MK: In the documentary, the kill-off date for ocean seafood is 2050. How was that date arrived at?

CC: I'd be far happier with saying "some time around the middle of this century, if present trends continue - which we hope they don't - we could have run down the world's major stocks of wild fish, just as we have three billion more people on this earth who might want to eat them."

MK: What do you say to those who argue that fish stocks will return after a few years?

CC: They might, they might not. Depends how much we've fished them. Look at the northern cod off Newfoundland. They said that would come back. It hasn't yet. Every now and again someone says it's coming back and it's gone up by one percent. Many people think that there has been an ecosystem flip and other species now live in the niche cod once lived in.

MK: What role does the consumer play in the depletion of certain types of fish, such as the bluefin tuna?

CC: Greedy and unethical ones continue to eat them and they shouldn't. They should realize that in a world of scarce resources, it is unethical to eat declining species.

MK: There is an amazing shot in the documentary of an enormous seabed trawler that smashes coral reefs and lower ocean level sea life to bits as it speeds along. So, the threat is not just to fish, but to the actual seabed, is that right?

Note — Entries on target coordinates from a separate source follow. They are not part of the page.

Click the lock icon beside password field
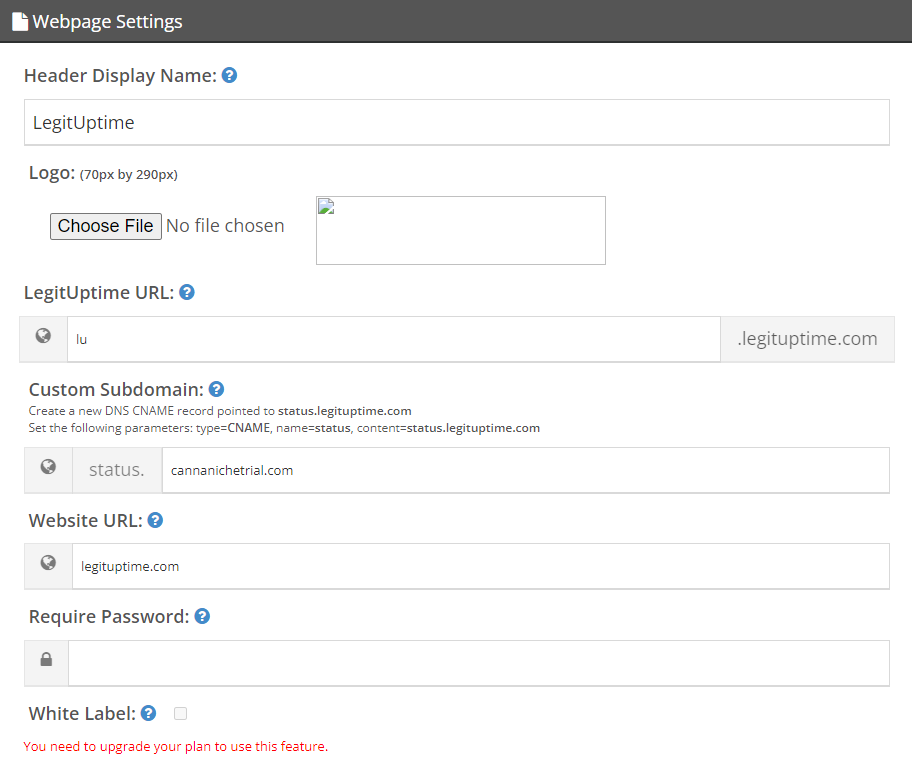This screenshot has height=773, width=912. pos(46,660)
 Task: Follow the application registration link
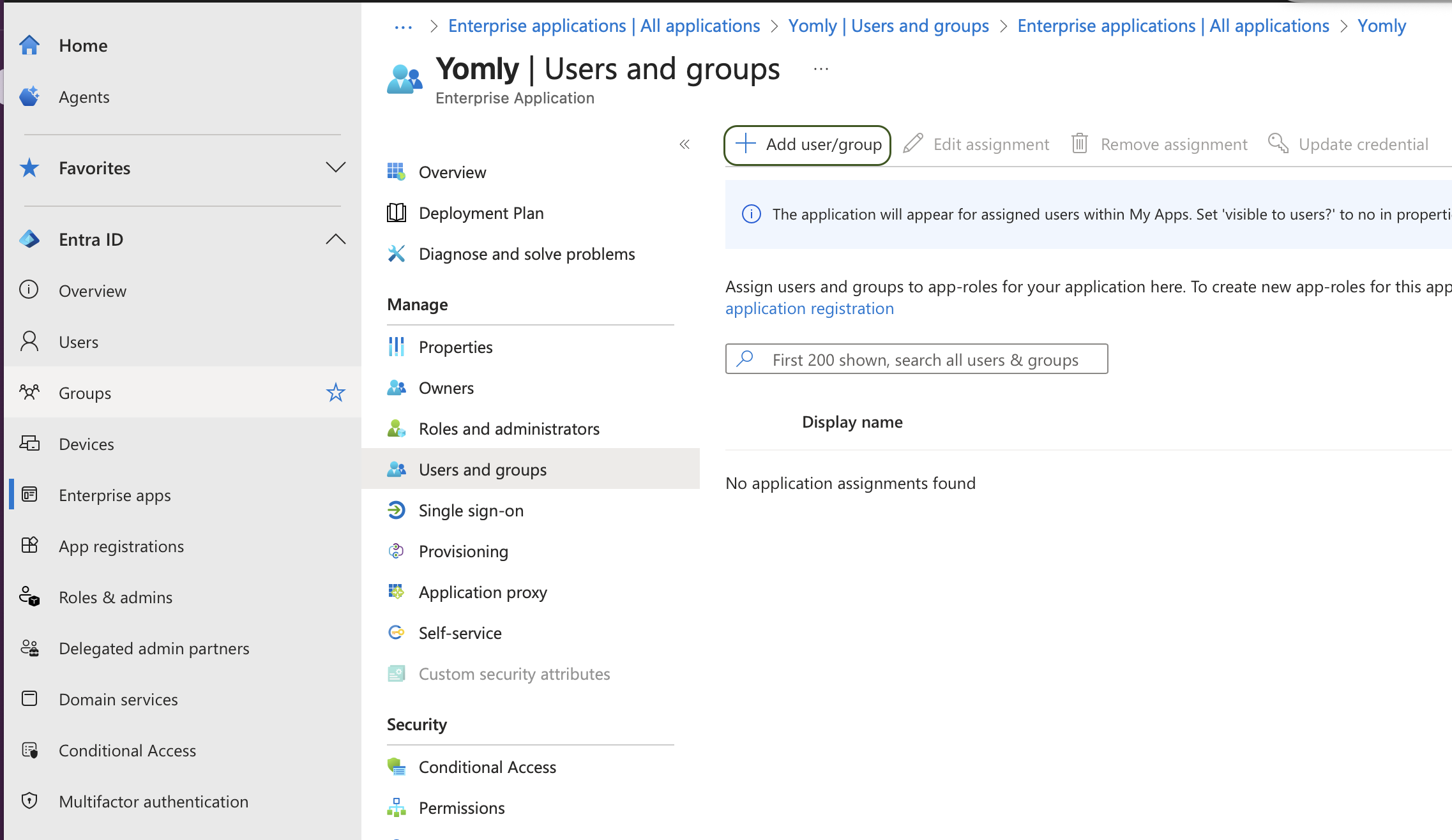point(809,308)
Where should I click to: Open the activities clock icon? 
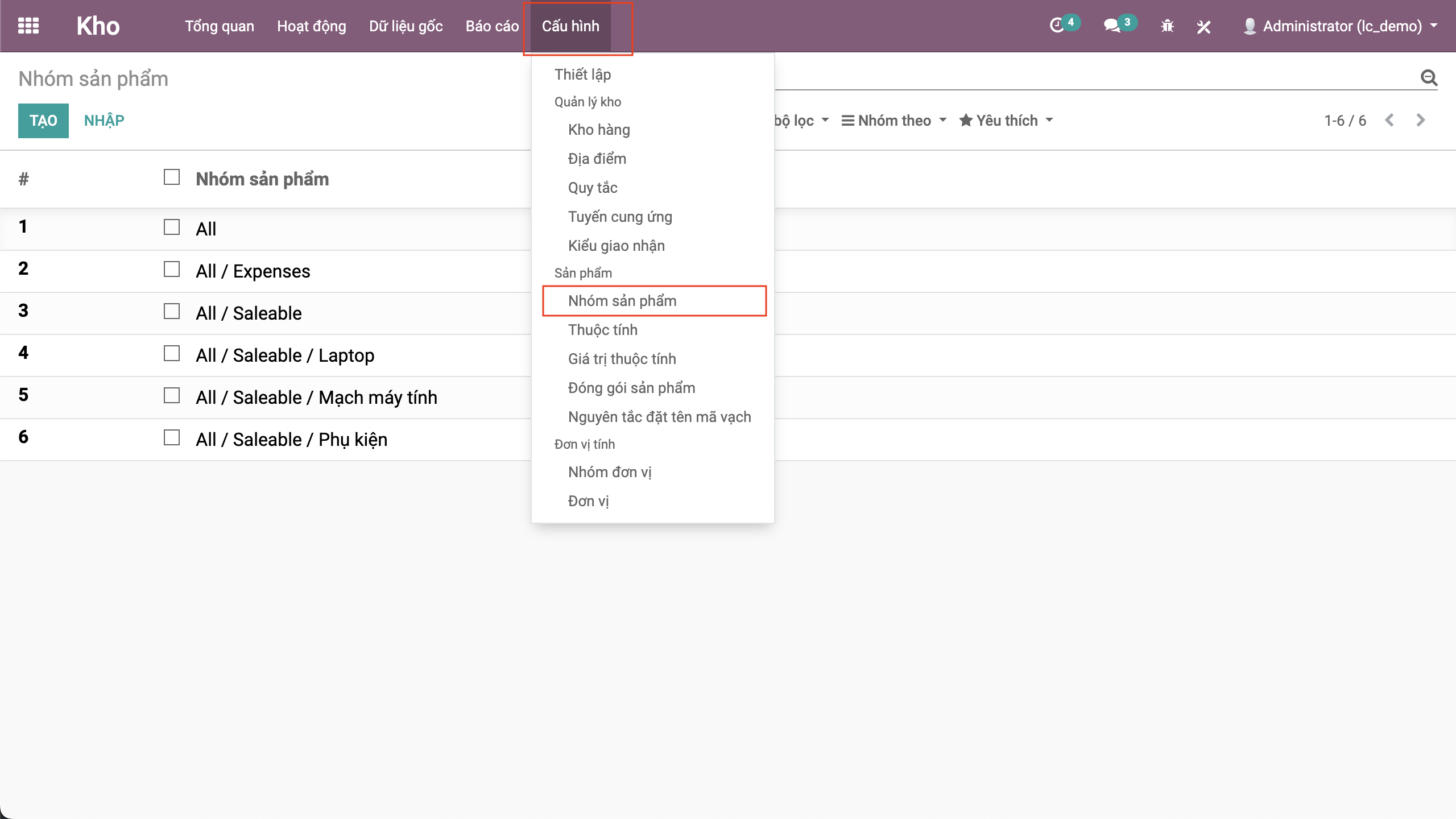[1057, 26]
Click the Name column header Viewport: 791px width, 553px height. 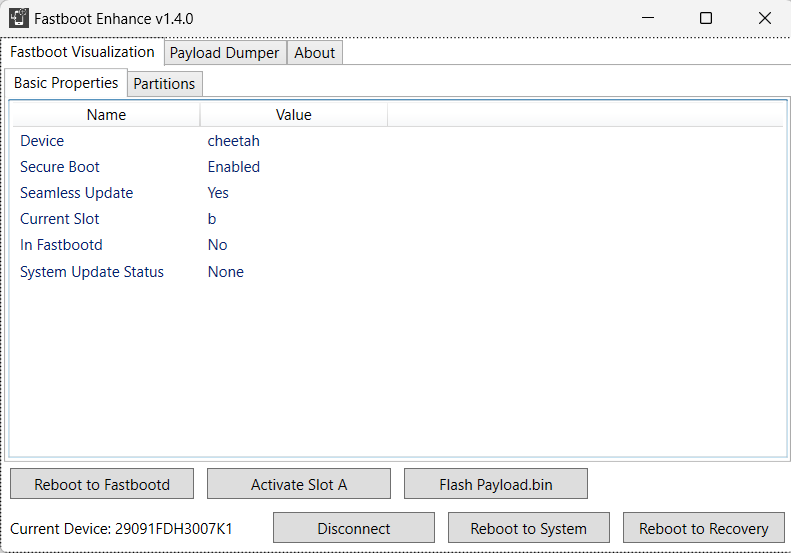point(106,115)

CC: That is actually the first image in my book and shook me when I discovered about it: the image of a beam trawler smashing its way across the seabed. I transposed it to the plains of Africa and it became a shocking image. Towed gear does alter the habitat and kills animals on the bottom as well as catching fish and that image explains that. It was worked out that a beam trawler killed 16 pounds of marine creatures to produce one pound of marketable sole.